Christina's Favorite Greens: Palak Chana
1 large bowlful greens (this could be 2 bunches of kale or chard, a big bag of spinach or beet greens, spicy salad mix, or some combination of all of the above)
1 chopped onion
3 cloves garlic
1-inch knob fresh ginger
2 tablespoons curry powder
1 teaspoon cardamom powder
1 dash cayenne pepper
salt and pepper to taste
3 tablespoons yogurt
1/2 cup tomato sauce or 1-2 tablespoons tomato paste
2 cups cooked chickpeas
juice of 1 lemon
a dash of heavy cream or 3-4 tablespoons butter
1. strip greens from stems if using kale or chard, and tear into rough pieces. wash greens by swishing them around in a big bowl of water, then lifting them out. dump the water and return greens to the bowl.
2. heat enough water to cover the greens to boiling, then pour over the greens. stir for a minute or two, until the greens wilt and turn bright green. drain the greens, return to the bowl and cover with cold water. this blanches them for use later in the recipe.
3. meanwhile, heat the cooking oil of your choice (ghee or coconut oil would be good picks here) in a heavy-bottomed, deep pan. add the onion and fry for a few minutes, until it turns translucent.
4. add the ginger and garlic, and cook, stirring frequently, for two or three minutes. then add your spices and cook for a minute, or until they deepen in color and become fragrant. be careful not to burn them.
5. add the tomato sauce and stir, be sure to scrap up any browned bits at the bottom of the pan. let the sauce come to a simmer and then turn down the heat. Add the yogurt, one tablespoon at a time, and stir.
6. add your blanched greens along with a tablespoon or two of water, cover and let simmer for 20 minutes.

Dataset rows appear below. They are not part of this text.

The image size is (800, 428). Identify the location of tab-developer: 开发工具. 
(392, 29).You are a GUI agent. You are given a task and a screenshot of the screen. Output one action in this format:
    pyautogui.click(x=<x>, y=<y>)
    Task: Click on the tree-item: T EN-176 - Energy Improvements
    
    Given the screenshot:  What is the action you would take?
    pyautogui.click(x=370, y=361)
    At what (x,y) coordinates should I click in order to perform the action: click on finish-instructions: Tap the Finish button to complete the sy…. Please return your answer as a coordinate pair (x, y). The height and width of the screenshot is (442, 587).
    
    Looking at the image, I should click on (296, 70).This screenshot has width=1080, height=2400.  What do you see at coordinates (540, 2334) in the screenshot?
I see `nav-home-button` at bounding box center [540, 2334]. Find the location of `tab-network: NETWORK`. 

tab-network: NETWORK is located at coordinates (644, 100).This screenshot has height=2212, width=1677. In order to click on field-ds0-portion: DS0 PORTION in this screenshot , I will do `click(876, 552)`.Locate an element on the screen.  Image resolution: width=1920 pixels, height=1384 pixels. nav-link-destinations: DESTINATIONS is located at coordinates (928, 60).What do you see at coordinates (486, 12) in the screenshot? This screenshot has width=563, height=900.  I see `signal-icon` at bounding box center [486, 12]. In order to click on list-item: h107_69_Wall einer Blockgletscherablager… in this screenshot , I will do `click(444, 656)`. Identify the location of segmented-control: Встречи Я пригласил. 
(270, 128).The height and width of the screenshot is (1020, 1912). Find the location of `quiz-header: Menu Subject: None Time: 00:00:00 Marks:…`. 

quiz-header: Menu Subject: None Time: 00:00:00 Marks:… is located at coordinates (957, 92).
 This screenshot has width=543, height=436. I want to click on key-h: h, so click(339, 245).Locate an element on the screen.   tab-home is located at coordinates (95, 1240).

7. transfer half of the mixture to a blend or food processor, and process until smooth. if you have an immersion blender, even better! just blend to your desired consistency. I like mine smoother so I usually blend it all.
8. return mixture to the pan and add the chickpeas, butter or cream, lemon juice and salt and pepper to taste. let simmer for 10 more minutes.
9. serve over rice or noodles along with yogurt, pickles or fresh radishes.